Return the data below, unchanged.

------ Records to process

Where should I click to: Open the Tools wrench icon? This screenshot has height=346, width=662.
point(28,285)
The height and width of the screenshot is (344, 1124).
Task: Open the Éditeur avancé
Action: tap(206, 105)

------------

Result of the task
Where should I click to: Open the Tools wrench icon? This screenshot has height=346, width=662.
point(28,285)
The height and width of the screenshot is (344, 1124).
Task: Open the Éditeur avancé
Action: tap(206, 105)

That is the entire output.